Choosing the Right Physician for your Child
Empower yourself and provide the best care for your child.
When you first chose a pediatrician for your child, you probably did a fair bit of research. You may have asked friends for recommendations, looked up “best general practitioner” or “best pediatrician” on the internet, or called your insurance carrier for a list of providers to consider. Once you had the facts, you made the most informed decision you could.
It may feel different when you are faced with an emergency or require a specialist for a pressing healthcare issue. You may feel compelled to make a quick decision under pressure. You may feel that you have only one option for an uncommon or complex condition. But that is not true.
Here are a few things you can do to empower yourself and provide the best care for your child:
First of all, ask the physician making the referral for you if that is the specialist he or she would use for his or her own children. Then, when you meet the new physician or surgeon, ask questions directly related to the care you seek and be sure that you are completely comfortable with the answers. Treat it like an interview, and don’t be shy about asking that doctor about his or her qualifications.

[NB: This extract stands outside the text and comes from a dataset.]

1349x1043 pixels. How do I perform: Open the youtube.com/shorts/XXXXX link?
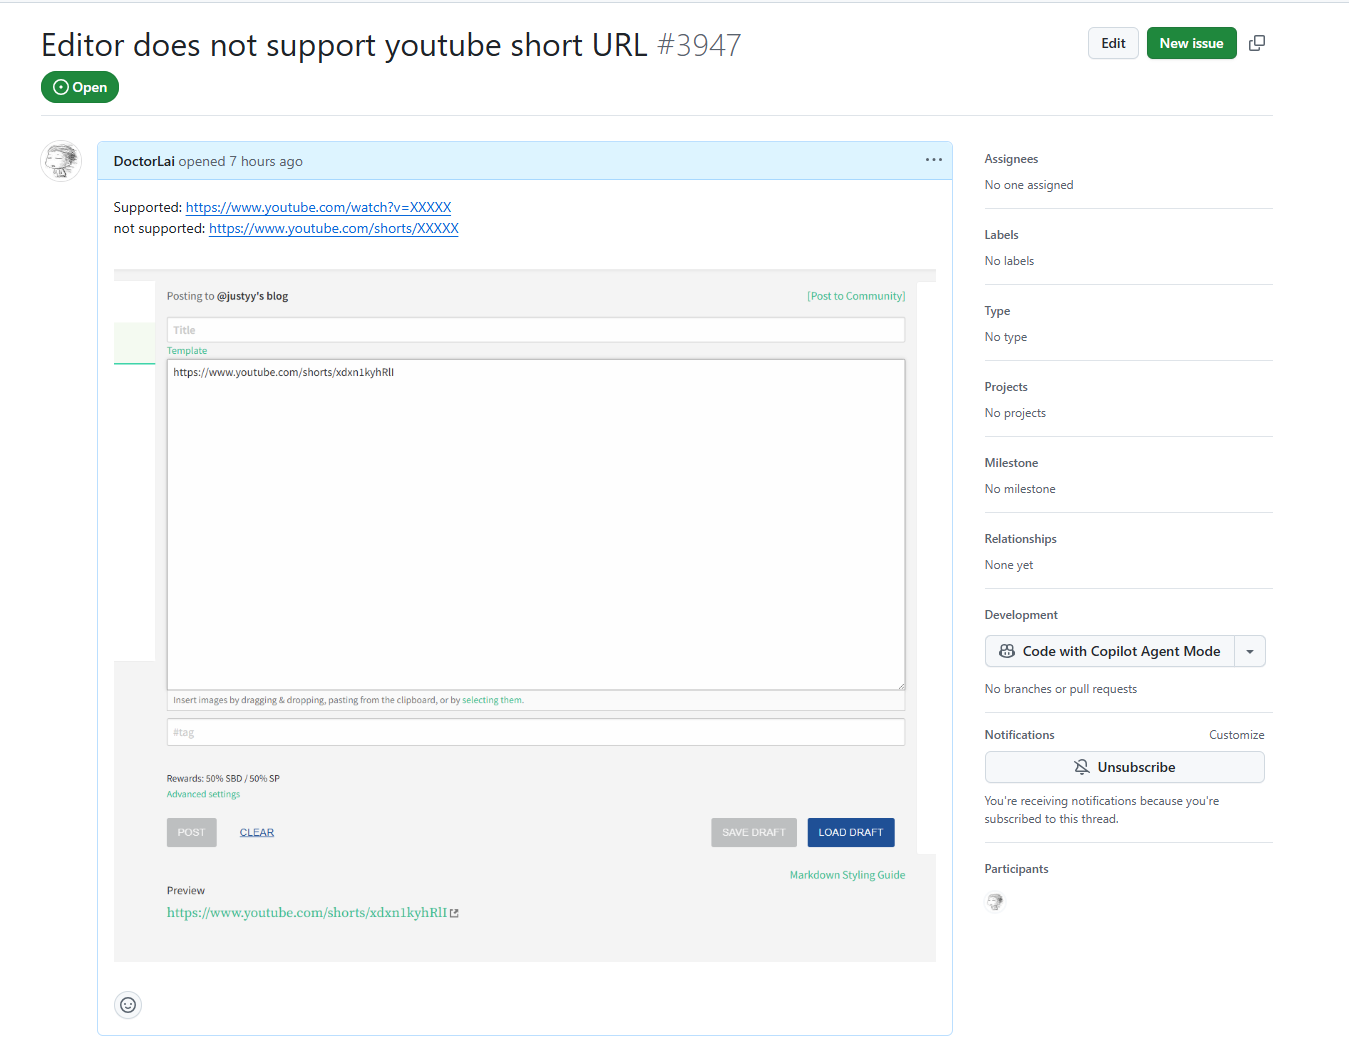(x=334, y=228)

Experienced doctors should be willing to talk openly and offer specific examples of their experience with a specific issue or situation. Doctors should not be insulted or make you feel bad for asking. They know this is a big decision you’re making.
Often, important questions aren’t related solely to the physician you meet, but to the other members of the group as well. If the medical problem you’re facing requires ongoing care (i.e., admission to a hospital), then it’s likely that your child will at some point be cared for by at least one of the physician’s partners. It is important to find out: What is the reputation of the group as a whole? Do the physicians work and communicate closely with each other? Do the physicians who provide coverage for your doctor have the same qualifications and experience?

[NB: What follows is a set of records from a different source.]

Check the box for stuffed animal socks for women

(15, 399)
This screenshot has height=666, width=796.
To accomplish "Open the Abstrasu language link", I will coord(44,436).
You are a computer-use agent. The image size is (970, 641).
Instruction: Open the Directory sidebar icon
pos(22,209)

When you choose a physician, you’re often choosing his or her group as well, so it is the collective experience of the group that is most critical to your child’s care in a complex medical situation. Many conditions are rare in children, so even though individual physicians of the group may have only seen the problem a few times, the collective experience of the group may be quite extensive.
Ask as many questions as many times as you feel necessary, to understand each step in the process. Take written notes if you need to share information with your spouse. Then ask yourself if you trust the opinion you have been given. If you are still not sure, ask for a second opinion. Again, you will not be insulting a good physician when you make this request.
Remember that even if you’re in the emergency room in the middle of the night, you can ask these questions. The only exception is if your child needs an immediate, life-saving intervention. In that case, please defer to the emergency department specialists. Once your child has been stabilized, make sure you receive a clear explanation of the situation.
Your child gets your best every day. And your child deserves the best of your physician, too.